BALab seminars — Practical Fault Detection in Puppet Programs

Abstract

Puppet is a popular computer system configuration management tool. By providing abstractions that model system resources it allows administrators to set up computer systems in a reliable, predictable, and documented fashion. Its use suffers from two potential pitfalls. First, if ordering constraints are not correctly specified whenever a Puppet resource depends on another, the non-deterministic application of resources can lead to race conditions and consequent failures. Second, if a service is not tied to its resources (through the notification construct), the system may operate in a stale state whenever a resource gets modified. Such faults can degrade a computing infrastructure's availability and functionality.
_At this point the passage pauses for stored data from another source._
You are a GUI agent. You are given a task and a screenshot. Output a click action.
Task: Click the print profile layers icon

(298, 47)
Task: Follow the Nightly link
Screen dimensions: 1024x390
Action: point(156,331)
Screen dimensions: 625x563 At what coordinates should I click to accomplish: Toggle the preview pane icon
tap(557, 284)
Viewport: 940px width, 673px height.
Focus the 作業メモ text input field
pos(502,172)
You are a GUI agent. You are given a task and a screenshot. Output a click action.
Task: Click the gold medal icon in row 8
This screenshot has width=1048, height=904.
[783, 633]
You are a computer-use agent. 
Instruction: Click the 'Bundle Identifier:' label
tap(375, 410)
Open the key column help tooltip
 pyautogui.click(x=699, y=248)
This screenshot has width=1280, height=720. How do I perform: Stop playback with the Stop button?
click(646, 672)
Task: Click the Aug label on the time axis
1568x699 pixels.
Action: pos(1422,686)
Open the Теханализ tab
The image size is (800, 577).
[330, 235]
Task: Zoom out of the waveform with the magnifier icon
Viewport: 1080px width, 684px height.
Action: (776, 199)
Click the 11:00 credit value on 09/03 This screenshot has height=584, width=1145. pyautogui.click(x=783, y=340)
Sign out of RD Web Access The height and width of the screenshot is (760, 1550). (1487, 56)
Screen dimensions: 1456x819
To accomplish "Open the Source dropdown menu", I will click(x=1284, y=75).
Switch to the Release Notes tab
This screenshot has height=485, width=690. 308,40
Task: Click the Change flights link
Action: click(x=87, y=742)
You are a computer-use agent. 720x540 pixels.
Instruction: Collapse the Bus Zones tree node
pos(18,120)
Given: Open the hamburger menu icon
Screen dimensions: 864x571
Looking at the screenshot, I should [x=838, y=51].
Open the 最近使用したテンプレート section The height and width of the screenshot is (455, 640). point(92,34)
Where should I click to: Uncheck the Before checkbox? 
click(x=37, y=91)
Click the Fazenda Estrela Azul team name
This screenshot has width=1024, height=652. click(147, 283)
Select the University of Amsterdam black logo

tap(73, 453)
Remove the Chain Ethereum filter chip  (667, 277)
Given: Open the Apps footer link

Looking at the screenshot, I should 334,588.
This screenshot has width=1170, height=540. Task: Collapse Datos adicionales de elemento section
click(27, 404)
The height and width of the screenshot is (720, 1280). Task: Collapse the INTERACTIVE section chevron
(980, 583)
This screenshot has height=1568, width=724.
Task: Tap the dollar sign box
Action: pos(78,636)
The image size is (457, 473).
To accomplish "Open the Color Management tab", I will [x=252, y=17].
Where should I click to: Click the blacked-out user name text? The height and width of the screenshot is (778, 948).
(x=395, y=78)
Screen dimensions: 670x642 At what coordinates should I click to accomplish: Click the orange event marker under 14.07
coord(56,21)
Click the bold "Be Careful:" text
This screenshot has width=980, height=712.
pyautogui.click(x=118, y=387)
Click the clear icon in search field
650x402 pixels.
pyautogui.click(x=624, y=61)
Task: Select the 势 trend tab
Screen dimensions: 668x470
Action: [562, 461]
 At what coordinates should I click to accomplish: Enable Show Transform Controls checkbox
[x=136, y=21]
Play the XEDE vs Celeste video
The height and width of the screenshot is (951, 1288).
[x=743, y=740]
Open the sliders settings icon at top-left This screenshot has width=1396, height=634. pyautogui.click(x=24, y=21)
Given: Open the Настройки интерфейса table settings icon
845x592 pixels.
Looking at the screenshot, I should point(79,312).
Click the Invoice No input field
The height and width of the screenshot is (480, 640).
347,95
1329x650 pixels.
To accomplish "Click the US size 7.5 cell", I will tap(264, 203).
We have developed an approach that identifies these issues through the analysis of a Puppet program and its system call trace. Specifically, a formal model for traces allows us to capture the interactions of Puppet resources with the file system. By analyzing these interactions we identify (1) resources that are related to each other (e.g., operate on the same file), and (2) resources that should act as notifiers so that changes are correctly propagated. We then check the relationships from the trace's analysis against the program's dependency graph: a representation containing all the ordering constraints and notifications declared in the program. If a mismatch is detected, our system reports a potential fault.

We have evaluated our method on a large set of popular Puppet modules, and discovered 92 previously unknown issues in 33 modules. Performance benchmarking shows that our approach can analyze in seconds real-world configurations with a magnitude measured in thousands of lines and millions of system calls.